While other internal analysis tools, such as SWOT analysis are a more comprehensive study of
the internal environment, GAP analysis can be very targeted towards fine-tuning one process.

Strategy Evaluation
A strategy evaluation analyses the results of the implementation of a strategic plan in your
organization. It is useful to undertake a strategy evaluation at certain intervals during your
implementation of strategy such as every 6 months, 1 year, or conclusion of your strategy. The
strategy evaluation process involves looking back at the goals in your strategic plan and
assessing how well you've done against achieving them. If you're looking for a thorough guide
on how to undergo a strategy evaluation, look no further..

SWOT Analysis
The SWOT analysis is one of the most well known and used business analysis tools around. It
gained popularity due to its simplicity (covers both an internal and external analysis), though
equally for its effectiveness. The name SWOT is derived from the factors in its grid, namely -
Strengths, Weaknesses, Opportunities, and Threats.
This tool can be used to create a sustainable niche in your market. The SWOT analysis allows
organizations to uncover the opportunities they have the strength to exploit, and minimize their
weaknesses and the risk of impending threats. Using this tool, organizations are able to
distinguish themselves from competitors and successfully compete in their given marketplace.

VRIO Analysis
The VRIO framework is a great tool for specifically assessing an organization's internal
environment. It looks at the different internal resources of an organization and categorizes each
based on overall value to the organization. VRIO is a framework that allows organizations to
identify their competitive advantages and promotes the development of these competitive
advantages to sustainable competitive advantages.
If you're looking to develop a strategy that builds on your organization's competitive advantage,
but you're yet to define what that is - VRIO analysis is the tool you need. Check out the article
we wrote earlier on the VRIO framework. It walks through how you can use it to not only
identify competitive advantages in your own organization but turn those competitive advantages
into sustained competitive advantages.
OCAT
The Organizational Capacity Assessment Tool was designed for non-profit organizations looking
to assess their internal environment. OCAT assesses how well your organization performs across
10 internal dimensions, including:

· Aspirations
· Strategy
· Leadership, Board & Staff
· Funding
· Marketing & Communications
· Advocacy
· Business Processes
· Infrastructure & Organizational Structure
· Culture and shared values
· Innovation and adaptation
The results of the assessment help non-profits evaluate and improve their organizational
capacity.
McKinsey 7S Framework
Another highly popular and battle-tested tool is the McKinsey 7S Framework. McKinsey 7S is
ideal for organizations looking to improve the alignment between departments and processes.
The model can be used to assess an organization's current state, as well as a proposed future
state, and the gaps and inconsistencies between them.

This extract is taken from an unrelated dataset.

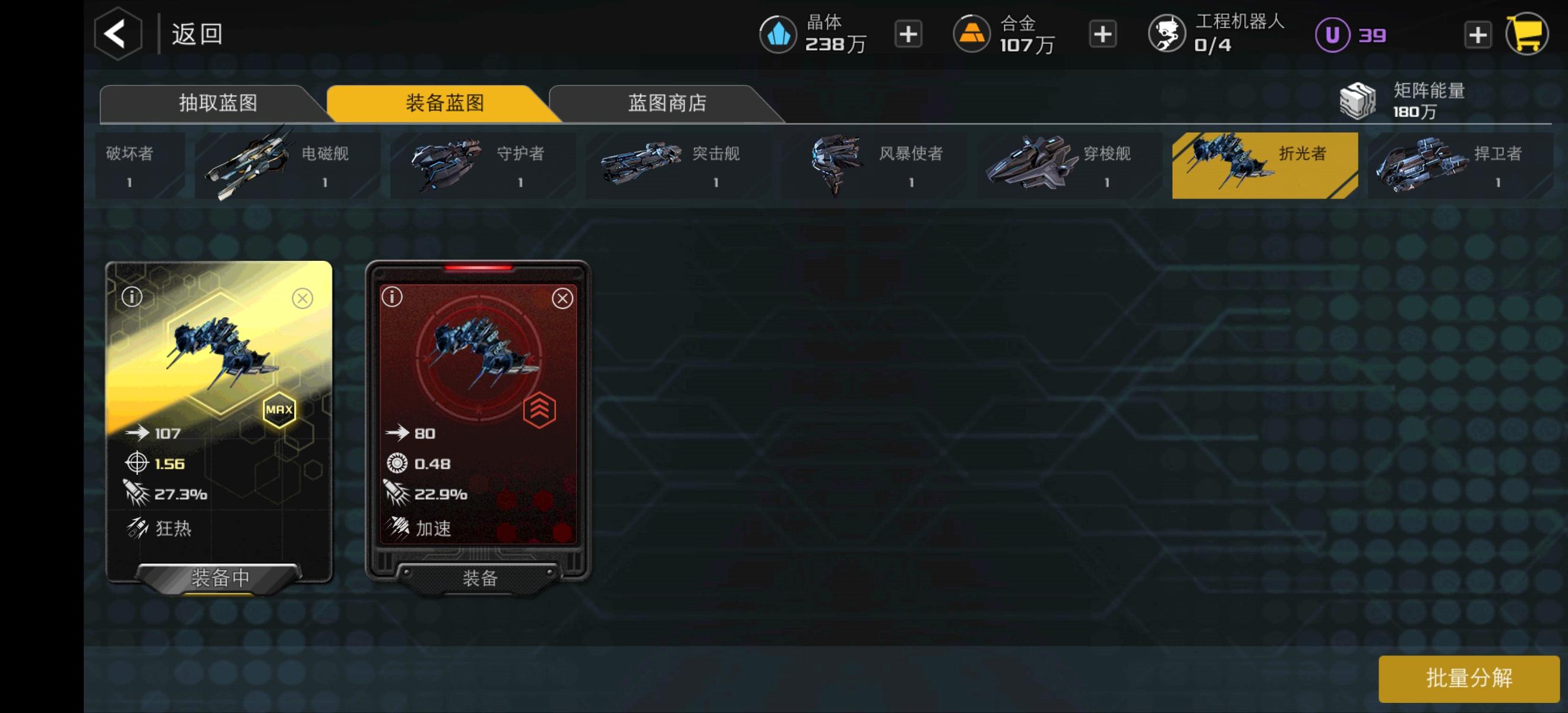The image size is (1568, 713).
Task: Open info on the red blueprint card
Action: [392, 297]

McKinsey 7S prompts you to analyze 7
internal aspects of your organization which need to ultimately be aligned for your organization to
truly compete and be successful. The model's 7 elements include:

· Strategy
· Structure
· Systems
· Shared Values
· Skills
· Style
· Staff
If you'd like to learn more about the tool, check out this article we found. It gives a detailed walk
through of the entire model, and how to use it.
Core Competencies Analysis
The core competency analysis is an internal analysis tool which helps organizations create
strategies that move them ahead of their competitors. The basic premise of the analysis is to
identify the organization's core competencies - the combined resources, knowledge, and skills of
an organization that creates unique value to their customer. Once organizations have identified
their core competencies, strategies can be created to focus on only what the organization does
well and provides unique value to the customer.